= Mark P. Shea =

American Catholic writer (born 1958)

Mark P. Shea (born August 5, 1958) is an American author, blogger, and speaker working in the field of Roman Catholic apologetics.

Born on August 5, 1958, and raised in Everett, Washington, Shea describes himself as a "double-jump convert[,] raised more or less as an agnostic pagan, [who] became a non-denominational Evangelical in 1979, and entered the Catholic Church in 1987".

== Blogging ==
Since June 2020, Shea has maintained the Stumbling Toward Heaven, blog. From April 2002 until May 2020, he wrote the Catholic and Enjoying It!, blog.

== Books ==
- This is My Body: An Evangelical Discovers the Real Presence (Christendom Press, 1993) ISBN 978-0931888489
- By What Authority?: An Evangelical Discovers Catholic Tradition (Ignatius Press, 1996) ISBN 978-1586177829
- Making Senses Out of Scripture: Reading the Bible as the First Christians Did (Basilica Press, 1999) ISBN 978-0964261068
- Shaken by Scandals: Catholics Speak Out About Priests' Sexual Abuse (Charis Books, 2002). ISBN 156955353X (Contributed "Chapter 9 - Dark Hour: The Long Good Friday of 2002")
- Tolkien on Film: Essays on Peter Jackson's 'The Lord of the Rings (Mythopoeic Press, 2004). ISBN 978-1887726092 (Contributed "The Lord of the Rings: A Source-Critical Analysis")
- A Guide to the Passion: 100 Questions About The Passion of the Christ (Ascension Press, 2004) ISBN 978-1932645422
- A Guide to Narnia: 100 Questions About The Chronicles of Narnia: The Lion, the Witch, and the Wardrobe (Ascension Press, 2005) ISBN 978-1932645972
- The Da Vinci Deception: 100 Questions about the Facts and Fiction of The Da Vinci Code (Ascension Press, 2006) ISBN 978-1932927641 (co-author with Edward Sri)
- Amazing Grace for Survivors (Ascension Press, 2008).
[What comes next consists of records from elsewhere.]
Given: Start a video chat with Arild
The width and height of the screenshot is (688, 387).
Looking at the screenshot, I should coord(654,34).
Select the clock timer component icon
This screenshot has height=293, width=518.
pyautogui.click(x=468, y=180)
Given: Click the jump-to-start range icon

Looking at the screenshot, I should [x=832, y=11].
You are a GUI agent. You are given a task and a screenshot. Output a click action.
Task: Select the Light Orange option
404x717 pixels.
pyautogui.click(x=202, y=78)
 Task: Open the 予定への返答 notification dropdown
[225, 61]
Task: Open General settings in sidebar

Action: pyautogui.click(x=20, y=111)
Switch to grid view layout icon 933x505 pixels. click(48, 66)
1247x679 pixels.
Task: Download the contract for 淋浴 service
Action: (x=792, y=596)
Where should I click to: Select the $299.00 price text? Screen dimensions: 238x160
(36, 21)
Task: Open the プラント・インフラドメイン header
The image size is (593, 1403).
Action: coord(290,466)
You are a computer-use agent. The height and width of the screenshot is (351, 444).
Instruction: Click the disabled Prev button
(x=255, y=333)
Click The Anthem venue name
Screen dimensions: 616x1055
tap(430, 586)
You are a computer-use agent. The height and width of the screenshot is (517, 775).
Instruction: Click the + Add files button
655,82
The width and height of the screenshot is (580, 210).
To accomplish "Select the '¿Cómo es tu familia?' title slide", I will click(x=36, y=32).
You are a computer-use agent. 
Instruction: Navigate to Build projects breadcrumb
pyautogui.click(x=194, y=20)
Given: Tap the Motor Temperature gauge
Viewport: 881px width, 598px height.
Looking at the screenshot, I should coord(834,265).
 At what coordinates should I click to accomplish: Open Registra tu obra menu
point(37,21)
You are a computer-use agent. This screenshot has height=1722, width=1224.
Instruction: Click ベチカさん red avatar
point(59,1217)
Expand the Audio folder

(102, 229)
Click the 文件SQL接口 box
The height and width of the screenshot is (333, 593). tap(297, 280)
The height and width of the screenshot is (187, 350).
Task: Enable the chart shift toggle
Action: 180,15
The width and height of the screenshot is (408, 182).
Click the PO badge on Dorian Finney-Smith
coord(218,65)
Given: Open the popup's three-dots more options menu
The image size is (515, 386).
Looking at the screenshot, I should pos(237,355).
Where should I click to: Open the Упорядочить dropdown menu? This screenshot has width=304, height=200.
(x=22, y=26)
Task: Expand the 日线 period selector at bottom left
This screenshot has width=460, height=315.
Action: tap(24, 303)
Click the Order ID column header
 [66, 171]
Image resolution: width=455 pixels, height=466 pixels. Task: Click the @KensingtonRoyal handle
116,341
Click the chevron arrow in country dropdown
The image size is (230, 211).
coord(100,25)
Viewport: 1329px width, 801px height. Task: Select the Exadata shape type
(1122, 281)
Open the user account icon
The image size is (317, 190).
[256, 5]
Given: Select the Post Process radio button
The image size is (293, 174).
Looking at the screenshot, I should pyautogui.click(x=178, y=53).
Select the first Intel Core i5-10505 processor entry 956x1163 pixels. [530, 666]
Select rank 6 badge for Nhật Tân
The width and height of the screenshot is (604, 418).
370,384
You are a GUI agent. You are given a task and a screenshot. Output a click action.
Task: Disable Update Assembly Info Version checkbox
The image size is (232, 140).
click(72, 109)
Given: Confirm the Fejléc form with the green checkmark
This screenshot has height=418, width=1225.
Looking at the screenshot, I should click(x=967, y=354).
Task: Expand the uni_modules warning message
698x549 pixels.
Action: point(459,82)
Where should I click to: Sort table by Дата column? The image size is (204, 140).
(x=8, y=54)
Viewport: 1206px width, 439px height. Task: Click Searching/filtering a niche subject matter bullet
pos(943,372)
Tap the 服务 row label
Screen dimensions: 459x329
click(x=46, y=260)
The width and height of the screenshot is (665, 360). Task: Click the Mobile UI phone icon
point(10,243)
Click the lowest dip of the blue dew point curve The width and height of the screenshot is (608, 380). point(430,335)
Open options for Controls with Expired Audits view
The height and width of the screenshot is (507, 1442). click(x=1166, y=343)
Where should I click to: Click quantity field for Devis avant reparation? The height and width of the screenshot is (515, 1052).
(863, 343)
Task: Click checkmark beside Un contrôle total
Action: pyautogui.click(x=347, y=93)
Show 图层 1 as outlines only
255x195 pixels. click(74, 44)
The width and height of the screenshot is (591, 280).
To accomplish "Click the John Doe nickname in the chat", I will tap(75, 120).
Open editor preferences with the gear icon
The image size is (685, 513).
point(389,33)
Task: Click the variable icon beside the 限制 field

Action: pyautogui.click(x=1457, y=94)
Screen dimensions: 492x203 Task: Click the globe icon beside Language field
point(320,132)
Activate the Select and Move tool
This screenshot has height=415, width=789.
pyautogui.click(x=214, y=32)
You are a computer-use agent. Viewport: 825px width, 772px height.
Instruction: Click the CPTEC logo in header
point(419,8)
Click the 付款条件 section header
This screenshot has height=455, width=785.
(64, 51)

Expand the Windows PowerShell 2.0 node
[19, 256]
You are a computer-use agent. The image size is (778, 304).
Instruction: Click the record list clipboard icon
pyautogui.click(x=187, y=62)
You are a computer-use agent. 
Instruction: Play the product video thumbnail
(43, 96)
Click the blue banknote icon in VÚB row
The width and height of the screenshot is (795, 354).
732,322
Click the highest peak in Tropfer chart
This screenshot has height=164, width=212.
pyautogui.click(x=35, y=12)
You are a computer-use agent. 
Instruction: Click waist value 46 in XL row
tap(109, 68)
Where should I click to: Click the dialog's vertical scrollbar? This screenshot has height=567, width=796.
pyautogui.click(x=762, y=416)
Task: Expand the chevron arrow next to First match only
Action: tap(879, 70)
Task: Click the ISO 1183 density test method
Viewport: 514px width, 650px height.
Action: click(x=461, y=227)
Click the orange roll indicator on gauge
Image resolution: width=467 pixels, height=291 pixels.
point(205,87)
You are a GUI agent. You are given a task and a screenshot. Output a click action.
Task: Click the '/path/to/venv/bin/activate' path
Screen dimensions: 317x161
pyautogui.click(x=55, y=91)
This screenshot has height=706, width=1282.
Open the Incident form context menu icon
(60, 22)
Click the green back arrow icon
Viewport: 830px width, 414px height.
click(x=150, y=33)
Contributed "All is Forgiven, Sadie Hawkins!". ISBN 978-1934217474
- Mary, Mother of the Son (Amazon, 2014)
- Catholic Controversies: Understanding Church Teachings and Events in History (Moorings Press, 2010) ISBN 978-0982766200 (Contributed "The Mother of the Son: The Case for Marian Devotion" and "Purgatory: Where is That in the Bible?")
- Disorientation: The 13 "isms" That Will Send You to Intellectual "La La Land" (Ascension Press, 2010) ISBN 978-1934217948 (Contributed "Americanism")
- The Church and New Media: Blogging Converts, Online Activists, and Bishops Who Tweet (Our Sunday Visitor, 2011). ISBN 978-1592760336 (Contributed "Chapter 4: - Modern Epistles: Blogging the Faith")
- The Work of Mercy: Being the Hands and Heart of Christ (Servant books, 2012) ISBN 1616360097
- The Heart of Catholic Prayer: Rediscovering the Our Father and the Hail Mary (Our Sunday Visitor, 2012) ISBN 978-1592761777
- Salt and Light: The Commandments, the Beatitudes, and a Joyful Life (Servant books, 2013) ISBN 978-1616364960
- The Church's Best-Kept Secret: A Primer on Catholic Social Teaching (New City Press, 2020) ISBN 978-1565481183

== Periodicals ==
Shea has been published in the National Catholic Register, Our Sunday Visitor, Catholic Weekly, Catholic Answers, St. Anthony Messenger, the American Spectator, Beliefnet, the Catholic World Report, New Oxford Review, The Door, and Catholic Digest.

== Radio ==
Shea's one-minute "Words of Encouragement" segments have been broadcast nationally in the United States on Ave Maria Radio.

== Podcasting ==
From 2015 to 2018, Shea hosted Connecting the Dots.

== TV ==
Shea played Innocent Smith on Dale Ahlquist's television program G. K. Chesterton: The Apostle of Common Sense, on the Eternal Word Television Network (EWTN).

Shea also appeared on EWTN in the made-for-television film adaptation of Chesterton's play The Surprise, as the captain of the guard.

In addition, Shea appeared on The Journey Home on ETWN.

== Film ==
In 2015, Shea appeared in Convinced, a documentary by Donald J. Johnson on the conversions of over 20 people to the Catholic faith.